Wally fait son comique-out
Que n’a-t-on pas dit de Gérard Jugnot le jour où il a rasé sa moustache de français moyen et cessé de systématique- ment jouer au comique pour investir d’autres rôles, plus dramatiques, au cinéma ?
Que dira-t-on de Lilian Derruau qui, après trente ans de p’tites chansons rigolotes, s’est mis à l’intime, un peu « comme des instantanés de sa vie » ? Euh… Lilian Derruau, c’est qui ? Qui va là ? Qui, Wally ? Donc, Wally ! Avec qui nous avons ri à gorges déployées.

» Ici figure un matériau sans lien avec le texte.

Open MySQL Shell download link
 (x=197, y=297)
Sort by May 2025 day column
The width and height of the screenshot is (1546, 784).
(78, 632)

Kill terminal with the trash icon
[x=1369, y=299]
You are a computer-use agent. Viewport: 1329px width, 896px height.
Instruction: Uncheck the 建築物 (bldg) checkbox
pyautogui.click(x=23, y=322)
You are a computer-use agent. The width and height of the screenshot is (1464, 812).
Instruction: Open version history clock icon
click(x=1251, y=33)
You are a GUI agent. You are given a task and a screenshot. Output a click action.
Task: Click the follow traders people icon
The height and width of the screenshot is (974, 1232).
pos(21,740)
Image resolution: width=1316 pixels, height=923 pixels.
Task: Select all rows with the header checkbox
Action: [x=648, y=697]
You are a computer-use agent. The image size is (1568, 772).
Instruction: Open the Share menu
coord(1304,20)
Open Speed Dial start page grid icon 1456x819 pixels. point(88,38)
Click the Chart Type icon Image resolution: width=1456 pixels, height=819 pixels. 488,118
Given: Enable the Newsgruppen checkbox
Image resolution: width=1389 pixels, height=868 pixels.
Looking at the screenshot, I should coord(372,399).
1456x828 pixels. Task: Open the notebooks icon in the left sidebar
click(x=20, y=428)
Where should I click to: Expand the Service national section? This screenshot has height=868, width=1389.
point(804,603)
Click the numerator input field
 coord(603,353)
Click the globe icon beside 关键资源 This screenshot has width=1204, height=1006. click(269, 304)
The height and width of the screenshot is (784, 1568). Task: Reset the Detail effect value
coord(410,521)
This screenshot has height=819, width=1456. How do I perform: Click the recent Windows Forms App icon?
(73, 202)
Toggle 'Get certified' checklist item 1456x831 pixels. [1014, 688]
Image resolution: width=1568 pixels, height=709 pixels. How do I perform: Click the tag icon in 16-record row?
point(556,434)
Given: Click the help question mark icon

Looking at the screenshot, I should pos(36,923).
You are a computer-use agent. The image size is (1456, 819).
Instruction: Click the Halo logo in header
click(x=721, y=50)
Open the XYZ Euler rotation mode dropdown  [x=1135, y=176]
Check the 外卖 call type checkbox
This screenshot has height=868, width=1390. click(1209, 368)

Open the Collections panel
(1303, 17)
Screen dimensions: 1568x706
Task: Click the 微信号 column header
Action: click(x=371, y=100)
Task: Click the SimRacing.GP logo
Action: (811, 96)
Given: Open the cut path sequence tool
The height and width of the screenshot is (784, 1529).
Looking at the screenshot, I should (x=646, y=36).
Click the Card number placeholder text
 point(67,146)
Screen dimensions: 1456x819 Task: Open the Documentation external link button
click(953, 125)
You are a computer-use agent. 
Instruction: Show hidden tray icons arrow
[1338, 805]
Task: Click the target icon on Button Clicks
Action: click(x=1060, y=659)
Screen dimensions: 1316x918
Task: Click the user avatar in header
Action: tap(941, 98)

Wally a fêté il y a peu ses cinquante ans, dont l’essentiel à chanter des trucs incongrus, facétieux, énooooormes. Des chansons-flash de quelques secondes, des points, des virgules. Parfois plus long : des points-virgules. Que peut-il se passer dans la tête d’un humoriste qui, sans crier gare, passe dans le camp d’en face, rejoint le clan des chanteurs sérieux, des « ne me quitte pas », des « que sont mes amis devenus » ? Des chansons de plus de trois minutes. Vire-t-il sa cuti, fait-il son comique-out ?
Au kazoo, Wally a préféré tout un orchestre. Au cas où, il a préféré des textes sensibles, parfois émus, à ses calembours et autres traits d’humour. Voilà Wally qui est un autre. Quitte à l’être tout à fait, il se fait même aussi appeler Derli. Derli ? Oui, le Der de Derruau et le Li de Lilian.
Le projet Derli de Wally, c’est ça : « Wally s’autorise enfin à dévoiler ses sentiments personnels, son rapport et ses questionnements sur le temps, mais aussi son regard sur la société ». Par bonheur, Florent Pagny ne sera plus le seul à réclamer sa liberté de penser, il suffisait d’y penser. Mais, pour dire l’intime, il faut paradoxalement être plusieurs. Nous sommes désormais loin du petit ukulélé ou de la guitare pas bien farouche qu’il grattait seul en scène ; c’est maintenant non orchestre symphonique mais ça en prend le chemin : violoncelle, violon, contrebasse, clarinette, percussions et tout de même guitare. Ce sera plus cher de faire venir Wally maintenant qu’il est Derly.
Et que nous chante-t’il, Derli-Wally ? Une belle émotion en souvenir d’un manifestant pour les arbres : « En plein pays de Jaurès / On a tué Rémi Fraisse ». Une charge contre la surconsommation, le bonheur commercial : « Ouvert dimanche et jours fériés / On en rêvait / Emmanuel Macron l’a fait ». Chanteur engagé, oui, depuis le temps qu’il se retenait… Mais pas que. Chanteur amoureux, mélancolique, nostalgique, qui compte les années passées et celles qui restent… Toute la panoplie des grands répertoires, thématiques éternelles. Et c’est comme si Wally avait chanté ça toute sa vie. Oh, reste sa diction, son accent d’heureux habitant de l’Aveyron, quelques réflexes et réflexions des temps naguère, des mots malicieux qui tentent de rester sérieux cause au nouveau projet. C’est tout Wally, mais différent. C’est tout aussi bien.
Wally, Projet Derli de Wally, ep SARLetLUI/Ulysse 2019. Le site de Wally, c’est ici ; ce que NosEnchanteurs a déjà dit de lui, c’est là. Cet EP n’est disponible que sur le site de Wally et sur celui d’Ulysse, sa maison de prod.
Une bien belle soirée, vendredi dernier, au Centre Culturel Robert MArgerit à Isle (87).
De la poésie, de la tendresse, un brin de nostalgie et toujours de l’humour, Wally a évolué et c’est très réussi. Il faut aussi saluer la très belle prestation de ces cinq complices de scène, ainsi que la mise en lumière qui valorise encore plus l’ensemble.
Et Wally est toujours aussi sympa avec son public, en prenant largement le temps de la discussion après-spectacle.
J’étais aussi à Isle, je partage tout ce qui est écrit. C’est magnifique.Le travail d’une équipe est très sensible, et l’après spectacle est tout autant collectif, vivant, animé, chaleureux.